Далее В. И. Вернадский сказал, что ГРИ раньше других начал заниматься «физикой ядра, которая вытекала из явлений радиоактивности» и которая «не может не являться одной из основных задач Радиевого института» [Там же]. Теперь, продолжал он, «когда мы, сознавая это, добились установки, которая раньше не существовала в нашей стране и Западной Европе, и в момент, когда мы собираемся приступить к работе с нею, нельзя это дело сломать, как предлагает как будто бы проф. Тамм» [Там же. C. 330—331]. Кстати говоря, Вернадский, возражая против «чрезвычайно грубых форм отнятия только что установленного, ещё не опробованного экспериментом прибора», заметил, что ГРИ, имеющий статус ведомственного всероссийского учреждения, заслуживает быть академическим институтом союзного значения [Там же. С. 332—333], что, по-видимому, укрепило бы его позиции. Напомним, что Радиевый институт стал институтом АН СССР только в феврале 1938 г. [11. С. 305—306].

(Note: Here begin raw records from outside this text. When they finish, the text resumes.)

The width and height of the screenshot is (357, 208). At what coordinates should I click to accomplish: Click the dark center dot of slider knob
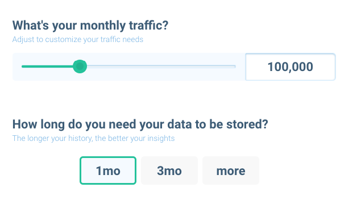[80, 66]
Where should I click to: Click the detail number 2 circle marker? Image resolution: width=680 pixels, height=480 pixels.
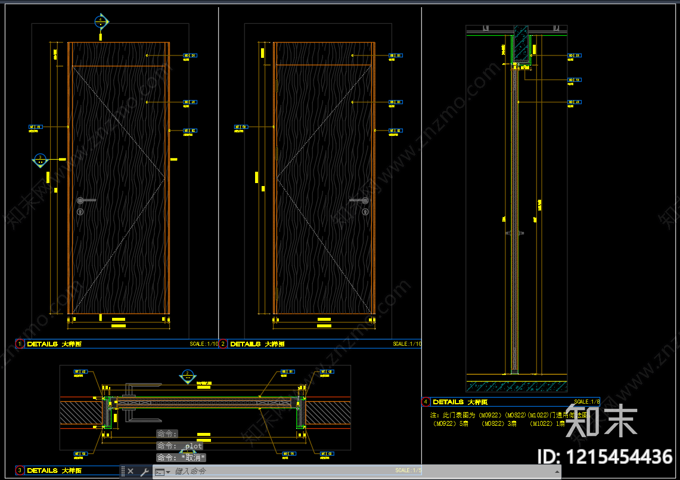(x=223, y=343)
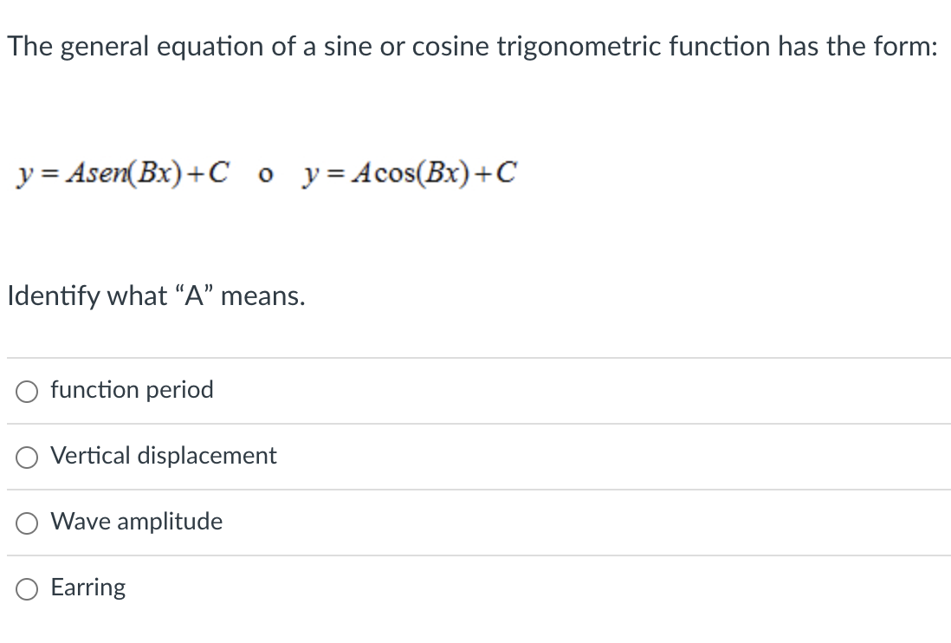This screenshot has width=951, height=643.
Task: Select the 'Vertical displacement' radio button
Action: (26, 457)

В заключительном слове И. Е. Тамму пришлось оправдываться:
«…Я считаю соответствующую часть своего 17‑го тезиса неудачно сформулированной и неправильно передающей мою мысль. Я имел в виду не столько изъятие Лоуренсовской установки из Радиевого института от лиц, которые потратили столько энергии на создание этой важной установки, сколько хотел поставить вопрос о том, поскольку эта установка по своей возможности имеет всесоюзное значение, нужно найти такую организационную форму, при которой эта установка могла бы быть использована для наиболее важных работ по ядру, тех, которые проводятся в Советском Союзе нашими лучшими научными силами» [10. С. 346].

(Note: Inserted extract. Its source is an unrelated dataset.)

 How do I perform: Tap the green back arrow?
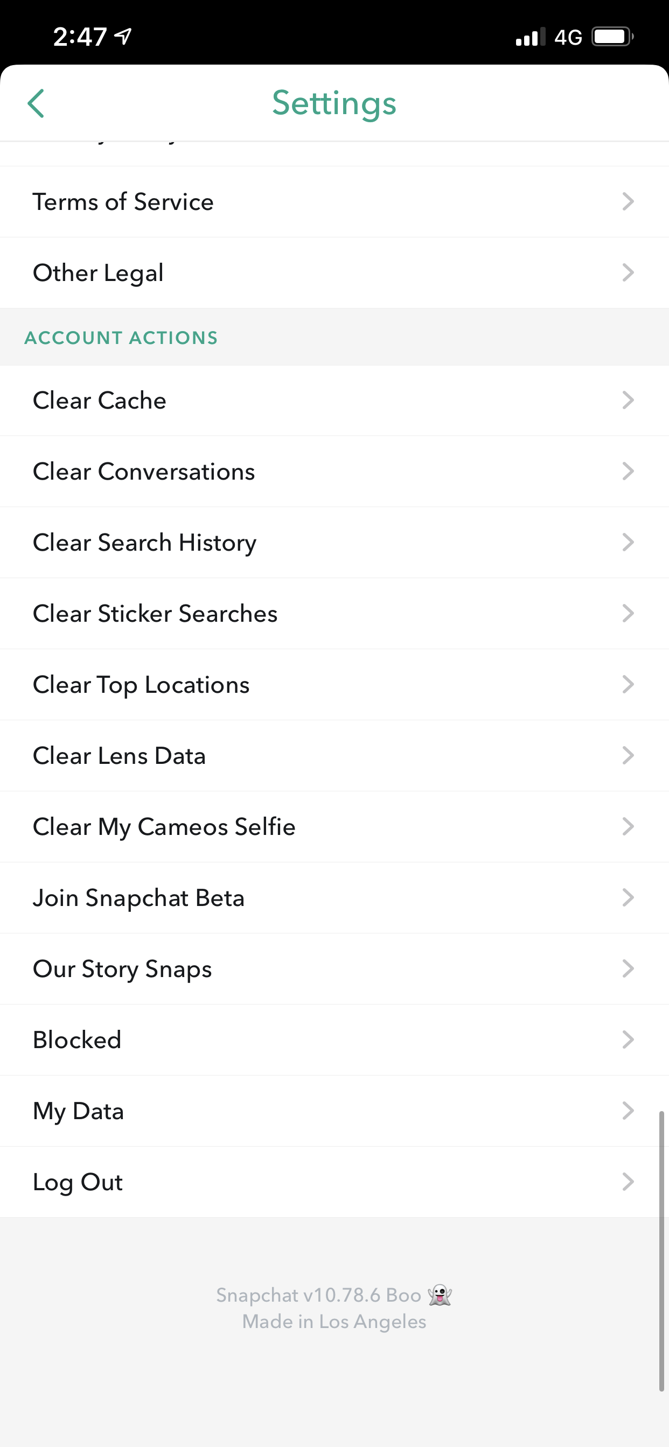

Конечно, п. 17 не мог бы быть включен Таммом в тезисы его доклада без ведома С. И. Вавилова. Ясно, что циклотрон ГРИ, как и циклотронные планы ЛФТИ, не могли не быть предметом беспокойства С. И. Вавилова и ядерной группы ФИАНа. И это выразилось несколько противоречивым образом в приведенной выше раздражённой реплике Вавилова об «ошибочности», «неоригинальности», «безрезультатности», дороговизне ускорительного направления в СССР, а с другой стороны, — в одном из пунктов доклада фиановца Тамма о том, что циклотрон ГРИ должен быть, по крайней мере, общим достоянием физиков-ядерщиков. Означает ли это, что в середине января 1936 г. Вавилов ещё не верил в перспективность циклотронного направления, а через месяца полтора-два резко изменил своё мнение? Напомним, что монтаж циклотрона ГРИ был завершен в начале 1936 г.; пуск его был осуществлен в феврале 1937 г. (сначала он ускорял протоны до 200 кэВ, а в июле 1937 г. протоны уже были ускорены до 3,2 МэВ). С весны 1937 г. к работе на этом циклотроне подключился физтеховец И. В. Курчатов, который по совместительству начал работать в ГРИ в качестве руководителя циклотронной лаборатории.

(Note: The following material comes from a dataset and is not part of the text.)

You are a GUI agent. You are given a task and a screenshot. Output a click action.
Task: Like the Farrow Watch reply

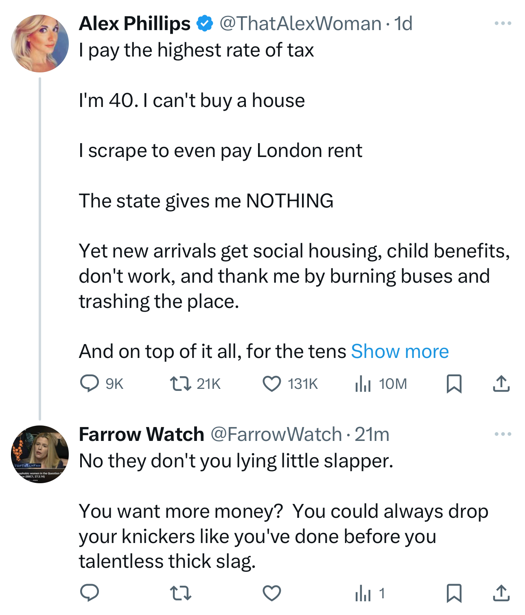click(x=271, y=593)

Попытка «фианизации» ядерной физики (октябрь-ноябрь 1938 г.)
Некоторые события 1937 г. и первой половины 1938 г. говорят о существенном усилении «ядерных амбиций» ФИАНа. Удар, нанесённый на мартовской сессии АН СССР в 1936 г. по А. Ф. Иоффе, по-видимому, привел к распаду Комиссии АН СССР по атомному ядру, которую он возглавлял и секретарем которой был Л. В. Мысовский (ГРИ). В мае 1937 г. на заседании группы физики АН СССР было решено провести в сентябре этого года II Всесоюзную конференцию по физике атомного ядра в одном из городов (в Москве, Ленинграде или Харькове), причём 5 из 8‑ми членов Оргкомитета оказались фиановцами (С. И. Вавилов — заместитель председателя, Добротин — секретарь, а также И. М. Франк и М. А. Дивильковский [12. С. 245]. Другими тремя членами были выдвинуты А. Ф. Иоффе, в качестве председателя, ещё один физтеховец Д. В. Скобельцын, который в этом же году уже совместительствовал в ФИАНе (а в 1939 г. переехал в Москву) и представитель УФТИ А. И. Лейпунский. Кстати физтеховец Д. В. Скобельцын, который в этом же году уже совместительствовал в ФИАНе (а в 1939 г. переехал в Москву) и представитель УФТИ А. И. Лейпунский. Кстати говоря, на этой конференции, состоявшейся в Москве в сентябре 1937 г., А. Ф. Иоффе в своей вступительной речи произнёс несколько покаянных фраз, как бы признавая критику в адрес ЛФТИ и его лично на мартовской сессии АН СССР [12. С. 246—250]. Он ещё сохранял авторитет, был председателем оргкомитета ядерной конференции, большинство которого составляли москвичи-фиановцы.